Tuesday, November 4, 2008

Extreme Measures

  • Shorten iterations to force priority
  • SME can only help others complete tasks
  • Require 40% stories 100% done at midpoint
  • Revert/discard work over three weeks old
  • Random weekly team roster to force closure
  • Stir pairs twice daily
  • Eliminate individual tasks
Sometimes one has to take some extreme measures to help a team over the hump in their agile transition. It is hard to adjust work habits without having a work environment that depends on new behaviors. These extreme measures may stick, or may be training wheels for extreme programming.

Shorten Iterations
Shorten iterations to force priority. Cause the Customer role to pick fewer things to do, more often. This also should force developers to reach closure on cases more quickly. If the team is used to letting things lag and stack up for some future day, shortening the iteration can help them get into the habit of finishing things more quickly and taking on less work.

SME Has No Tasks
SME can only help others complete tasks. This rule forces collective code ownership. If a subject matter expert is not allowed to "do his own work" then he/she must do it through other people. This means more people with their hands in the same code, and also means a higher "truck number" for the team.

40 At The 50
Require 40% stories 100% done at midpoint if the team is still trying to assign work to individuals. If work is split up to individuals, it is normal that much of the work completes (if it completes) on the last day of the iteration. If the team is expected to organize around completing stories every day or two, then they have to work together in a new way. Normally tracking velocity will take care of the problem, since having 100% of the work 90% done means a velocity of zero. In the cases where velocity is not motivation enough, you may need to enforce the "fourty by the fifty" (40% completely done by the 50% mark of the iteration) rule.

Destroy Unfinished Work
Revert/discard work over three weeks old. Nothing proves sincerity like throwing work away. If you roll up your sleeves and delete some of the old tasks that have been pecked at over the course of weeks or months but never completed, it actually helps your team focus on the things that *really* need to be done, which improves your velocity. Incomplete work product is defined in Lean processes as "waste". If it were really all that important, it would have been driven to completion. It's trash. Take it out.

Random Roster
Randomize the team roster weekly to force closure of stories. Divide the team in half. Perhaps have half of them fix bugs while the other half works on new features. In most non-agile teams, people are used to having work slop over the edges of the iteration, and so they claim "done" when they're not really "done done". So randomize the teams. Now nobody can count on having next week to finish up the work they've committed to this week.

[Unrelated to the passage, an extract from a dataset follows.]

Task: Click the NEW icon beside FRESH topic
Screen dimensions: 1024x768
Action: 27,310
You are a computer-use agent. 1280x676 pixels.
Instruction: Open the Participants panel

In addition, moving from team to team means that they will have the opportunity/obligation to work on parts of the system that are unfamiliar to them. This motivates the cleaning of ugly code and the shoring up of weak tests. It costs velocity, but improves truck number and code.

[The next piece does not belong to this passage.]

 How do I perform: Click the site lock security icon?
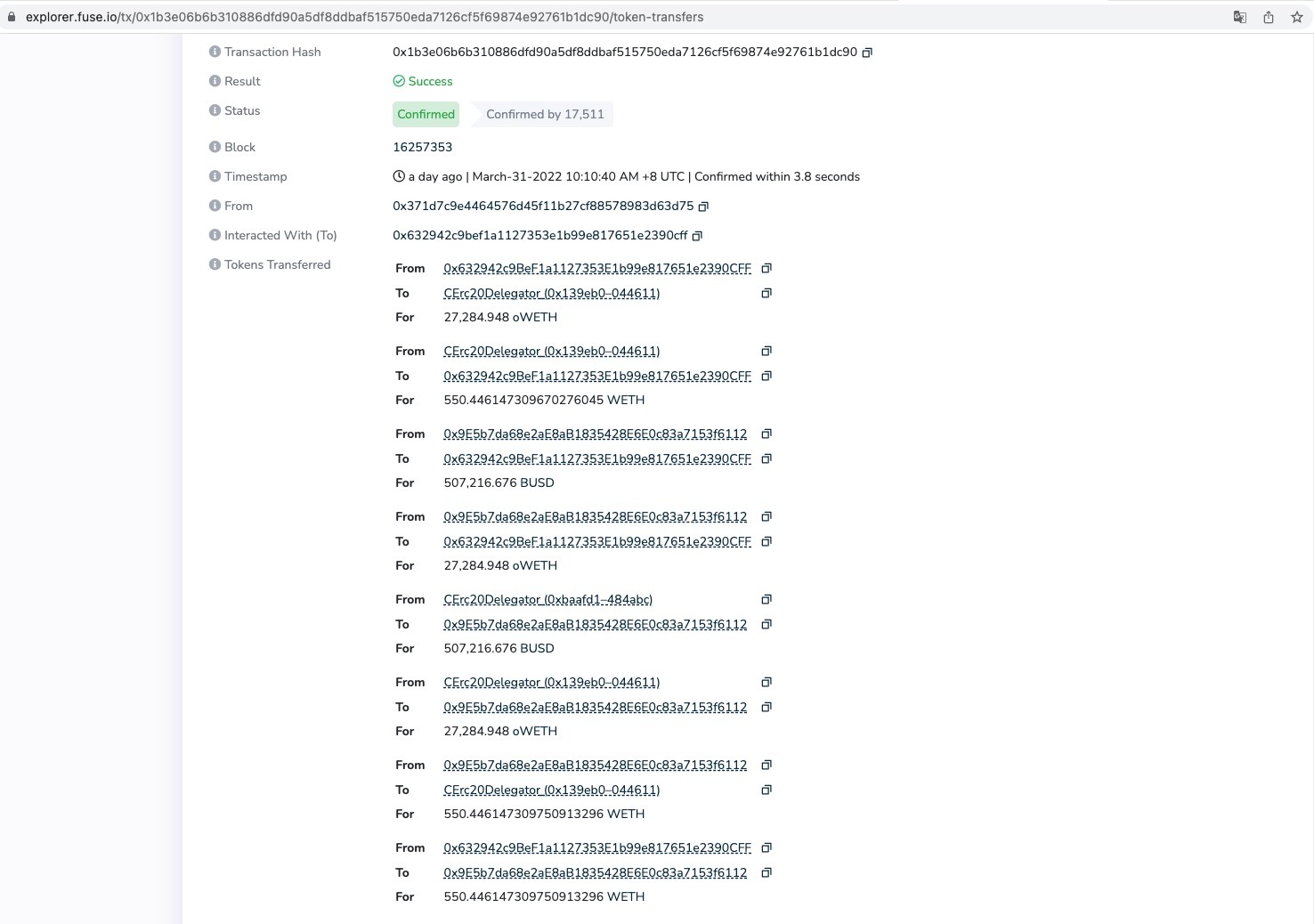coord(12,17)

It is uncomfortable to live with change and uncertainty this way, but it will push people to rely on tests for features they don't know and ensure the tests pass pass before they hand off the code to a peer.

Stir Pairs
Stir pairs twice daily if you find people migrating to "pair marriages". You want to avoid having the same people partner up over and over. Things go stale that way, and people tend to partner with people at their own skill level rather than learning from people who are more skilled and sharing the burden of teaching those less skilled. If the partners are stirred occasionally, there is no undue burden and no hiding.

No Individual Tasks
Eliminate individual tasks by requiring that all production code have two sets of eyes at a minimum. Require pairing and TDD for all code. If this sounds extreme to you, you haven't been working in a shop that truly practices the XP style. This is actually part of the original process, and has been taught as-given for quite a long time now.

I don't generally advocate heavy-handed measures, but sometimes you have to create a system that teaches the practices you want people to learn... if only as a temporary measure.

Python Pimpl Pattern

A classic unit test blunder is to make use of the system time freely in your code. Another blunder is to monkey-patch your preferred time function.

I was working with some ATs which failed because they were written with a date in mind, and the calendar has marched on since those days. The answer is fairly obvious, to override date function. With a little searching, I find a utility fixture for forcing a given date/time. It worked as long as I ran the test in isolation, but failed when I ran the test in its suite.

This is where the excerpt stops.